Family and friends of the late Seattle artist Jon Strongbow gathered for a memorial panel earlier this month at Emerald Metropolis Comedian Con to inform tales about one of many nice eccentrics of town’s artwork scene.
Strongbow was born in Olympia, Wash., in 1954, and commenced his artwork profession in 1984 after spending a number of years as what he described as “wandering right here and overseas.” He went on to change into a fixture of the Pike Place Market neighborhood in Seattle for over 20 years, the place he exhibited a set of pen and ink drawings known as the Secret Metropolis Collection, produced between 1992 and Strongbow’s passing in 2022.
The Secret Metropolis Collection blends portraits of metropolis landmarks with figures from a variety of mythology, folklore, and native historical past, in what Strongbow described as a “shamanic journey via the streets of Seattle.”
Calling Strongbow a “Seattle artist” has a few totally different meanings. A lot of Strongbow’s artwork is particularly concerning the metropolis he lived in, as each a commentary on and chronicle of how Seattle has modified over time.
In his work, a Navajo lady performs with colourful dinosaurs on the steps of what’s now often called the Museum of Pop Tradition (“Night time Journey”), a dragon visits the Magus bookstore within the College District (“Magus Books”), and the location that finally grew to become Benaroya Corridor finally ends up internet hosting a bunch of Easter Island moai statues as an alternative (“The Secret of the Ages”).

Privately, Strongbow had been coping with liver issues for a number of years, which was compounded by a most cancers analysis, and had been scheduled for a liver transplant in February. Most of his family and friends weren’t conscious he’d been sick in any respect, so his abrupt decline and dying on Dec. 19 at age 68 was a shock.
Strongbow’s work additionally contains 12 jazz albums, recorded each as a solo artist and along with his band Thriller College; Northwest Mystic Collage, a short-run e-book of native collage artists that he revealed in 2022; and the self-published 1988 graphic novel The Fury of the 4 Corners.
The panel at ECCC, “Remembering Jon Strongbow,” was moderated by cartoonist and Seattle Central Faculty professor Leonard Rifas.
The panelists included Strongbow’s brother Marc Turnbow; Steve Beard, the previous co-owner of the Seattle comedian store Comics Dungeon; and Pat Moriarty, an artist, cartoonist, and adjunct professor on the Artwork Institute of Seattle.

Beard, Rifas, and Moriarty had all been buddies with Strongbow for over 30 years, and led a dialogue of tales about Strongbow’s life and work, with occasional participation from members of the viewers who’d met Strongbow over his years at Pike Place Market and within the Seattle artwork neighborhood.
“He was at all times my right-hand man,” Beard mentioned, who met Strongbow in 1991 when he grew to become a daily at Comics Dungeon. “He at all times had one thing to pawn off on you, some novel or comedian that you just simply needed to learn.” He informed tales of Strongbow using his bike from one finish of Seattle to the opposite, searching for extra books for his traditional science-fiction assortment or extra horror B-movies that he hadn’t but seen.

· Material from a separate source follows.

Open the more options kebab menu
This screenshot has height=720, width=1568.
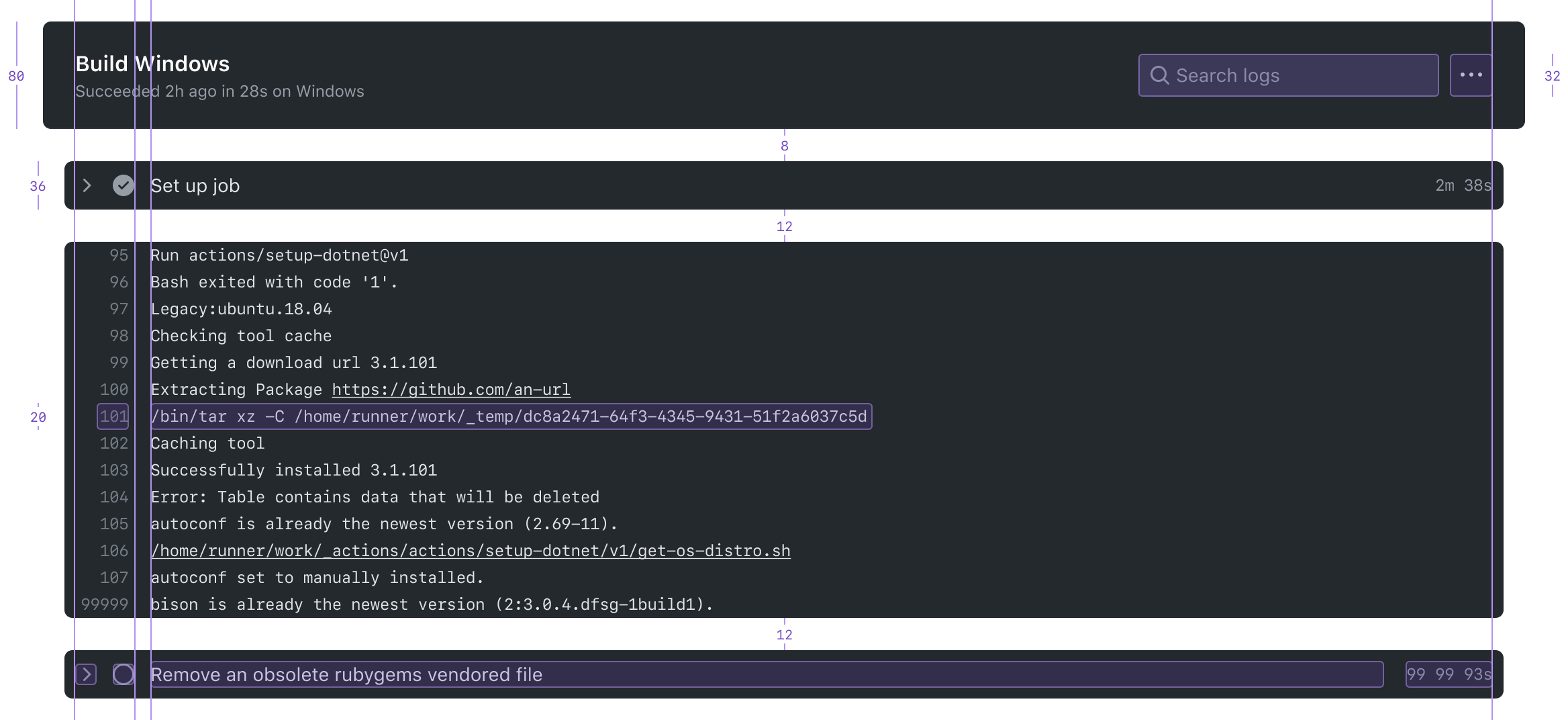pos(1471,75)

“After I take into consideration Jon Strongbow, from his work and the occasions that we spent collectively, quite a lot of it was in my creativeness,” Rifas mentioned on the panel. “Who I believed I used to be working with was somebody who had had not less than one overwhelmingly highly effective expertise, and relatively than attempt to protect or comprise that, it had guided his artwork and his selections in life.”

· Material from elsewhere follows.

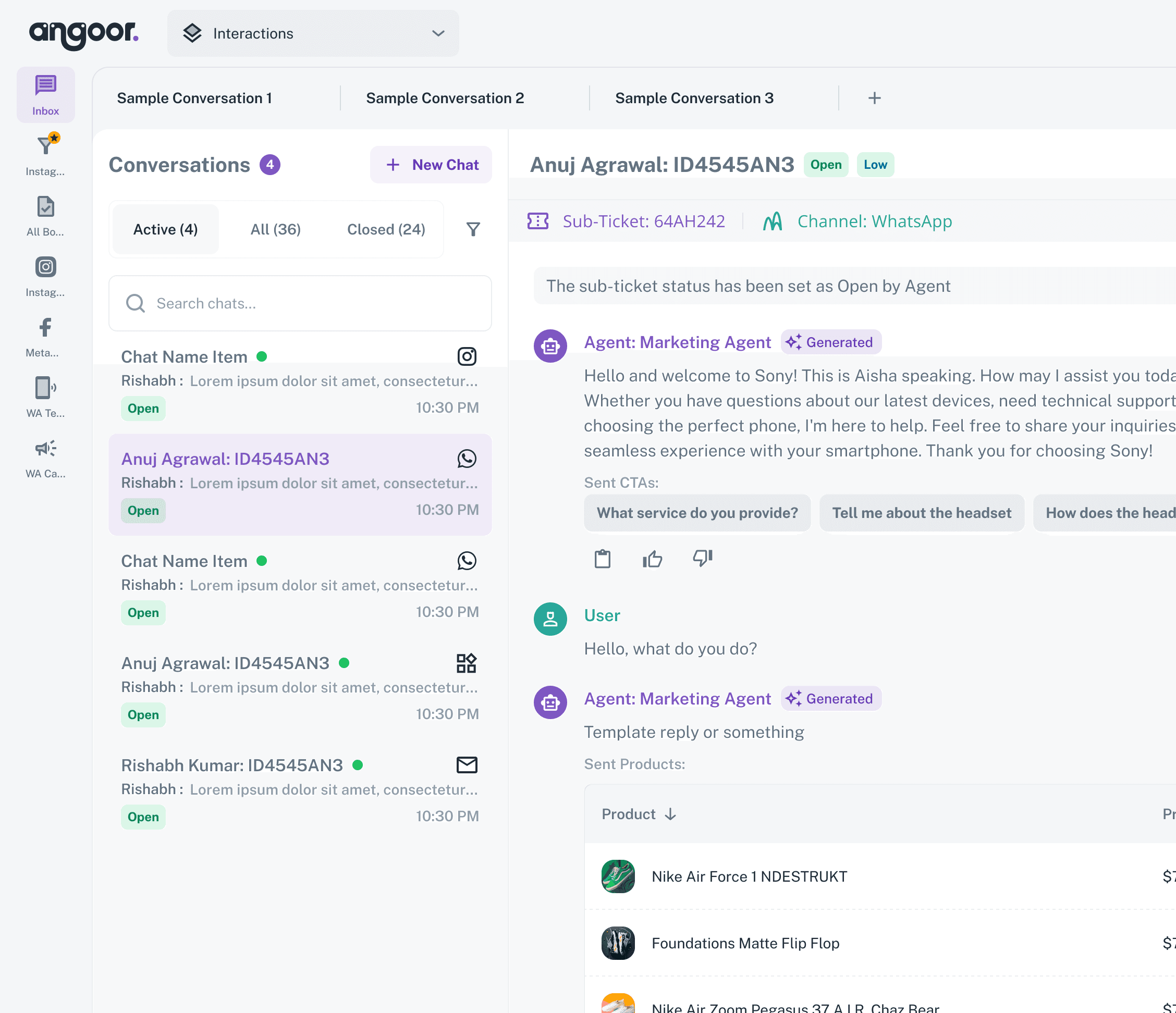Sort by Product column arrow

tap(670, 814)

Strongbow, in line with Rifas, described his artwork as a private, therapeutic course of, typically referring to his personal physique of labor as “a part of his therapeutic from madness.”
On his web site, Strongbow wrote that his artwork was fueled by “a kind of urgency, in relation to what he noticed because the wiping out of pure sources, not solely within the type of bushes and land and minerals, however of individuals and traditions.” He often spoke and wrote about his research of conventional practices, which included time spent on the Pink Cedar Circle and on the Sakya Monastery on 83rd Avenue in Seattle.
A group of Strongbow’s 3D artwork of Seattle, All One Life, can be posthumously revealed by way of Fantagraphics on July 11. Marc Turnbow additionally mentioned on the panel that he’s exploring choices to launch an unpublished novel by Strongbow, presently titled Unique Wrapper.